Table 3: Weblab and Llama 3 outputs when asked to translate the English sentence“My mother is {psych predicate}” into Japanese.While Llama 3 struggled to output evidential expresions at all,Weblab was able to consistently output evidential expressions with a third person subject feeling“cold”or “embarrassed.” Here “grammatical” indicates alternative phrasings that are grammatical translations of the sentence,but do not require the use of evidential expressions.

As shown in Table 3:

  • Weblab (the “weaker” model) successfully used the correct evidential expression (marked with a checkmark) in 90 out of 100 cases for “embarrassed.”
  • Llama 3 struggled significantly. For “lonely” and “pain,” it never used the evidential form. It defaulted to the ungrammatical “no evidential” form 100% of the time.

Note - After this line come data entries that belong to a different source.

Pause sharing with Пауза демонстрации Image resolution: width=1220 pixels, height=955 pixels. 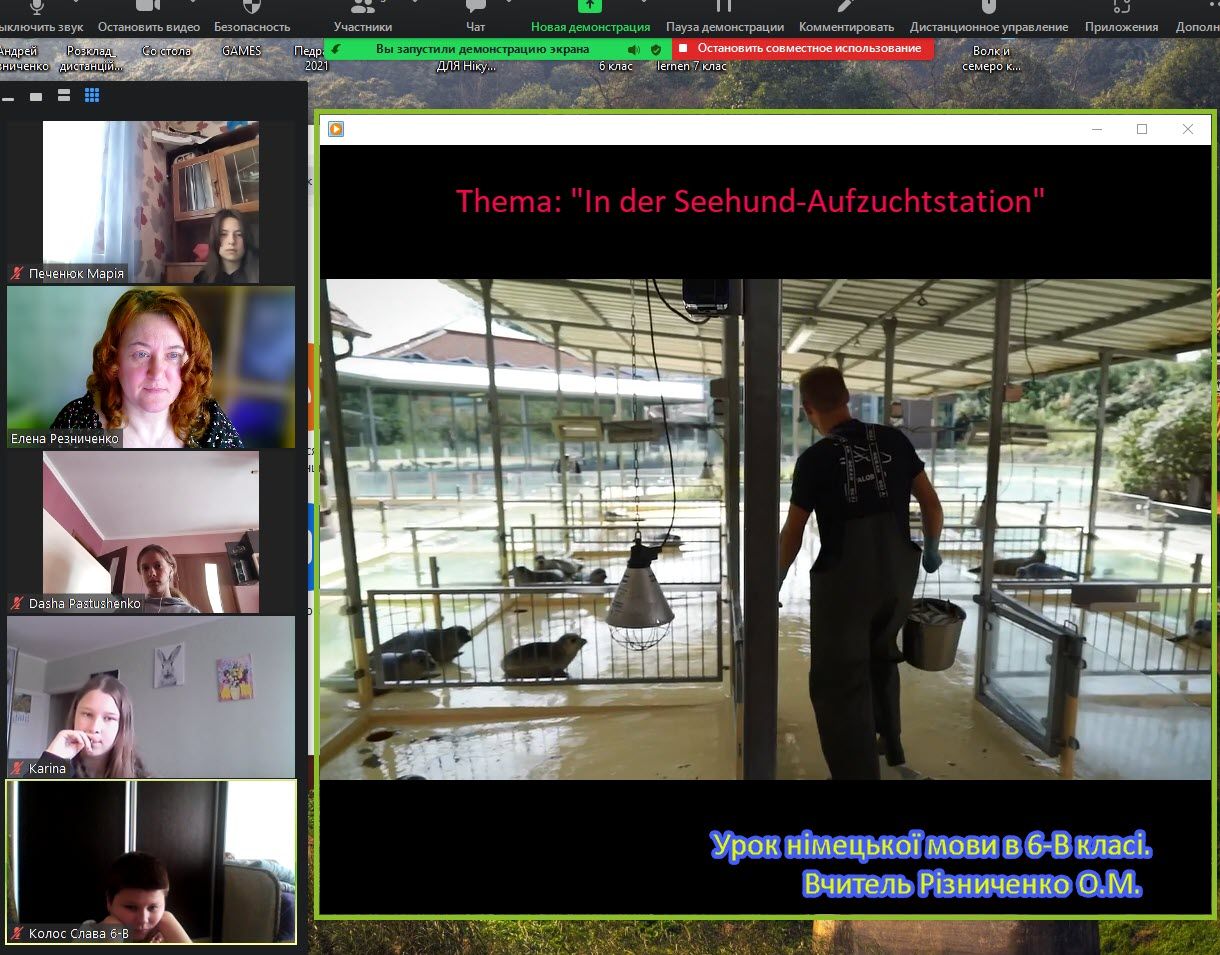pyautogui.click(x=725, y=17)
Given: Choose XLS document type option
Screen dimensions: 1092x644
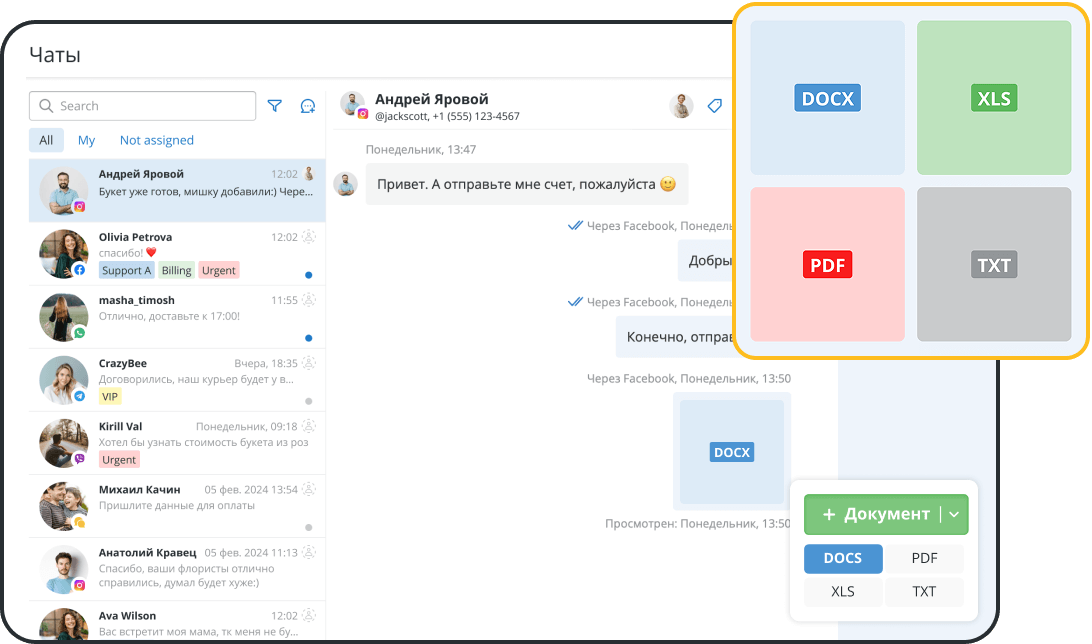Looking at the screenshot, I should pos(843,592).
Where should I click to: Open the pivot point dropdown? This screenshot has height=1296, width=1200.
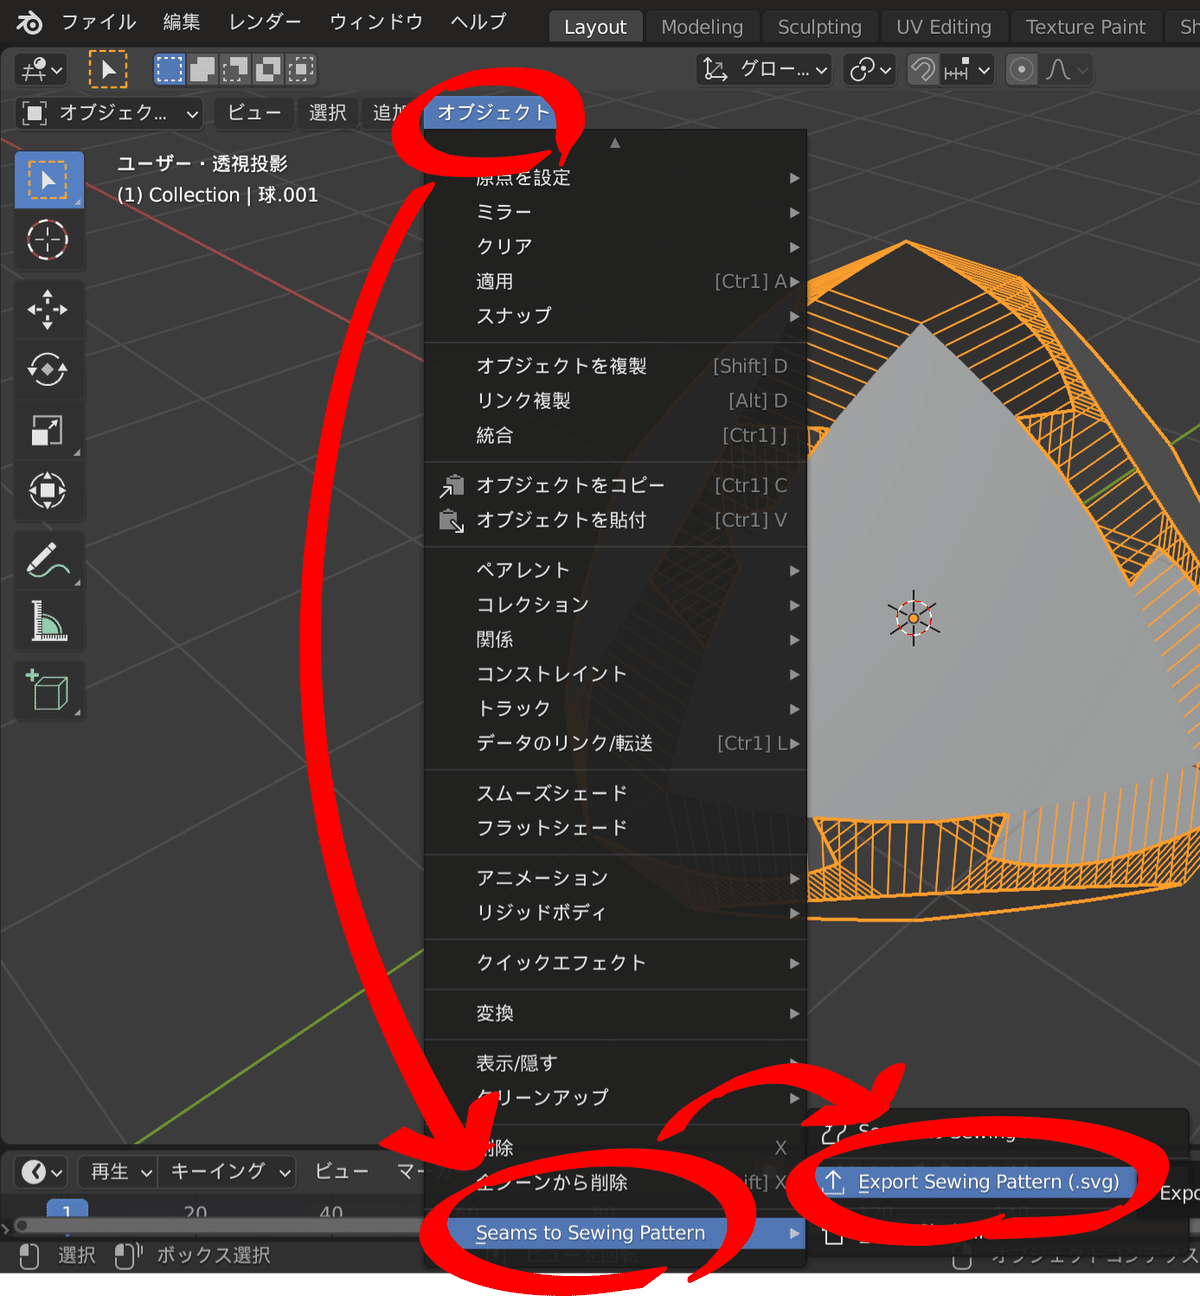(x=869, y=70)
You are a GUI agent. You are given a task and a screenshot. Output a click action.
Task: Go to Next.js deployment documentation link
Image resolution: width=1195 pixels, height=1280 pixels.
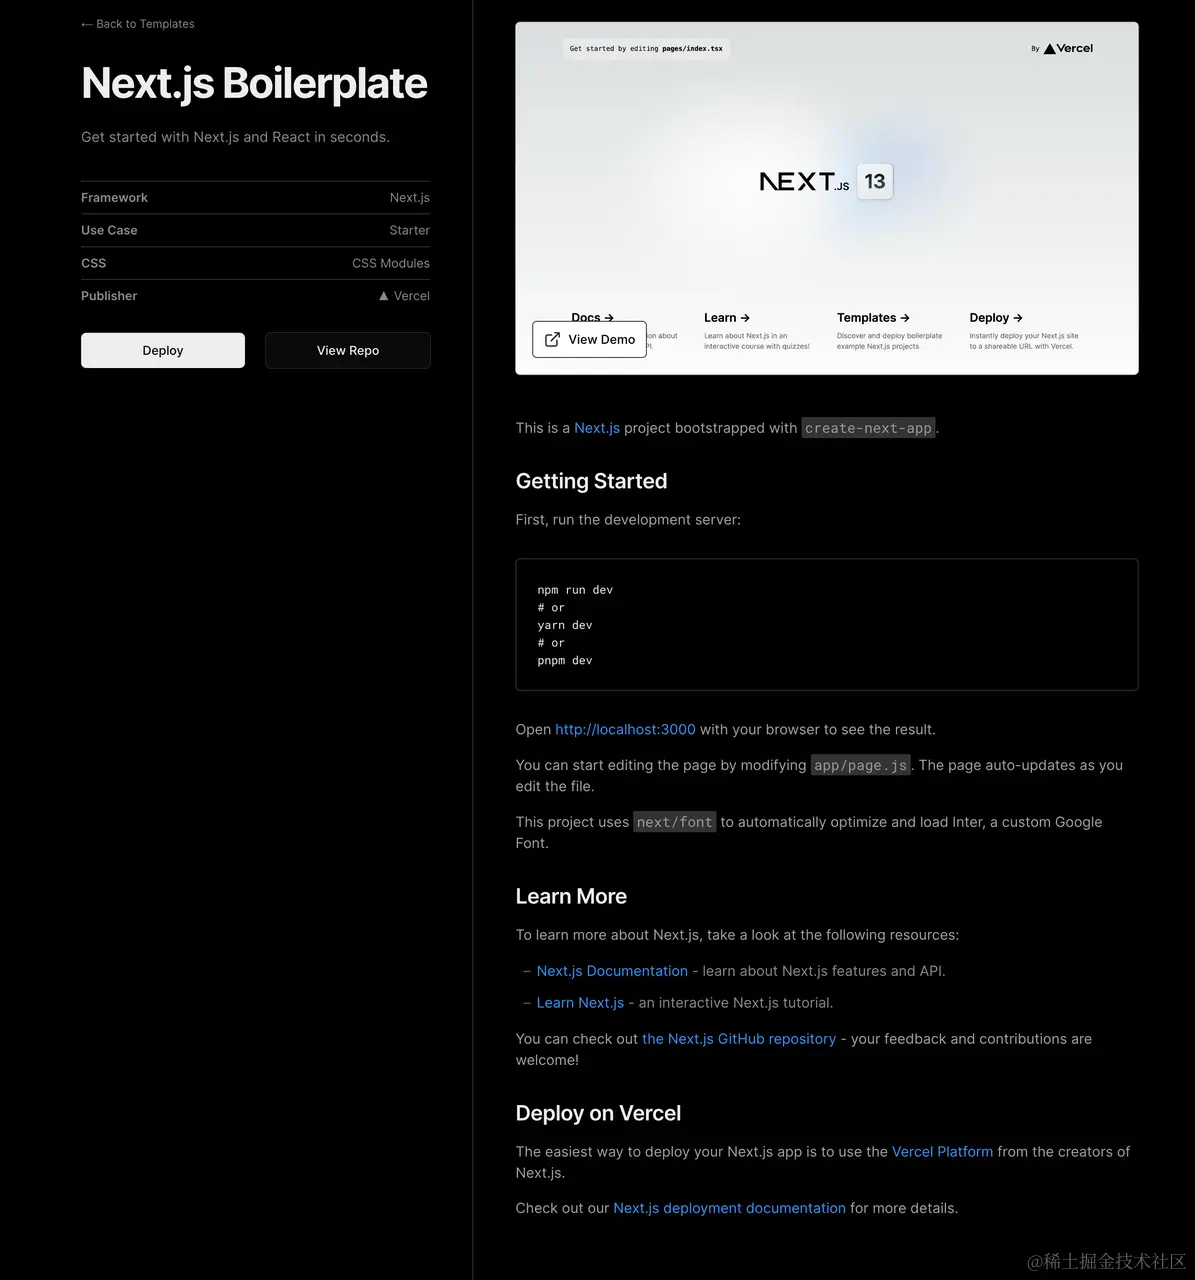(x=729, y=1208)
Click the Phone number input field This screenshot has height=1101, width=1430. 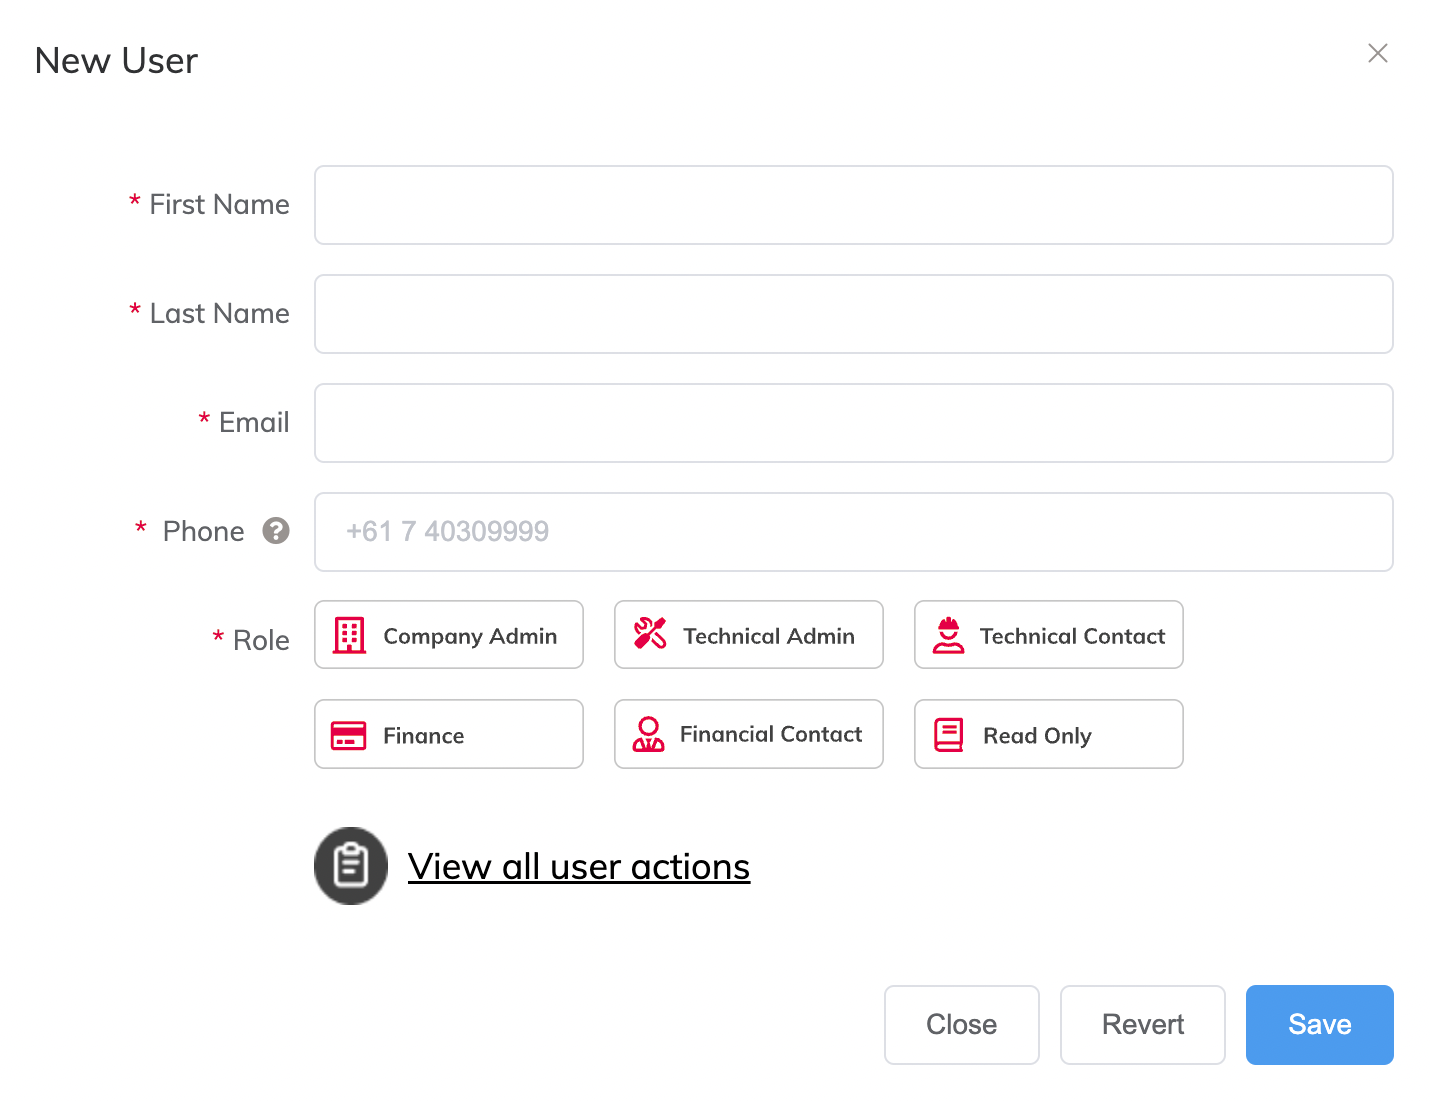[x=853, y=531]
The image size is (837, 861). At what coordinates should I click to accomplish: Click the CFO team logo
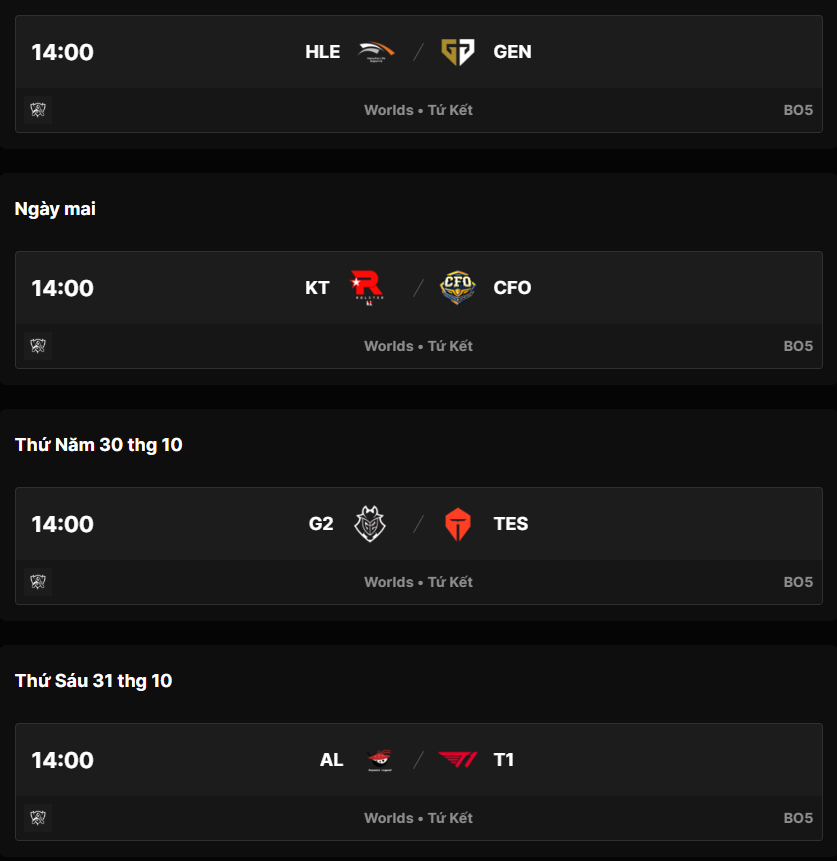point(458,288)
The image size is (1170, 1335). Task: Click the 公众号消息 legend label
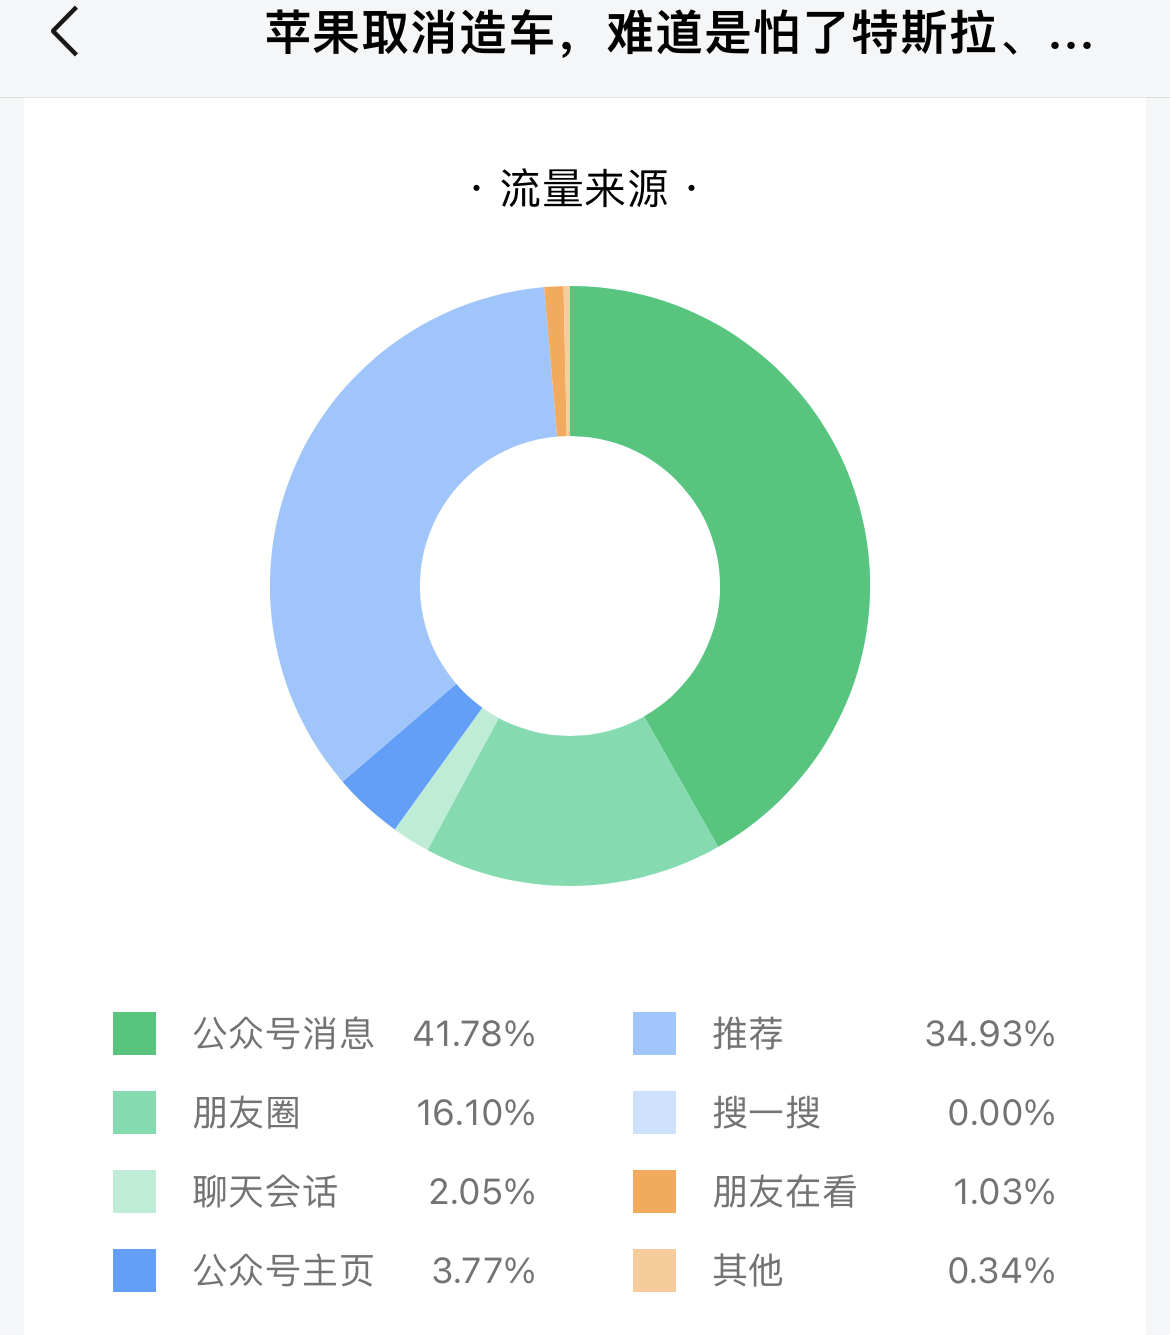click(283, 1033)
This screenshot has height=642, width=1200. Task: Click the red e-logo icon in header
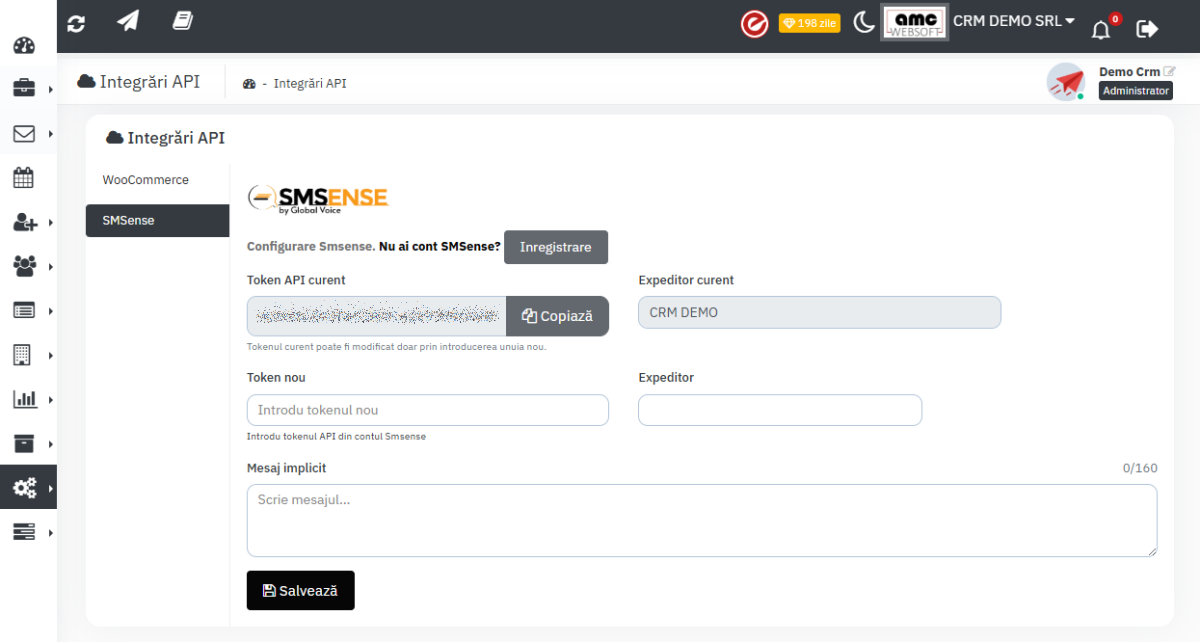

Llama 3 is so biased against the tokenization of the correct suffix that it prefers to output broken Japanese rather than “pay the cost” of generating those tokens.

Conclusion

This research highlights a critical blind spot in current LLM development. We often assume that scaling up parameters and data will solve everything. However, tokenization is the foundation of language modeling. If the foundation is cracked—or inconsistent—the model builds a distorted view of the language.

The key takeaways are:

  1. Grammar is bound to tokenization: A model’s ability to learn grammar is capped by how consistently it tokenizes the necessary morphemes.
  2. Efficiency isn’t always effectiveness: A tokenizer that is 99% efficient but fails on the 1% of suffixes required for high-level grammar will cause the model to sound like a beginner.
  3. Consistency matters: Paradoxically, a uniformly bad tokenizer (like Weblab’s) allowed the underlying statistical learning to shine through, whereas Llama 3’s inconsistent capability masked its own knowledge.

For future models to truly master languages like Japanese, we don’t just need more data—we need tokenizers that treat grammatical structures with the respect they deserve. Until then, even the smartest AIs might continue to be baffled by what feels unnatural to them, but perfectly normal to us.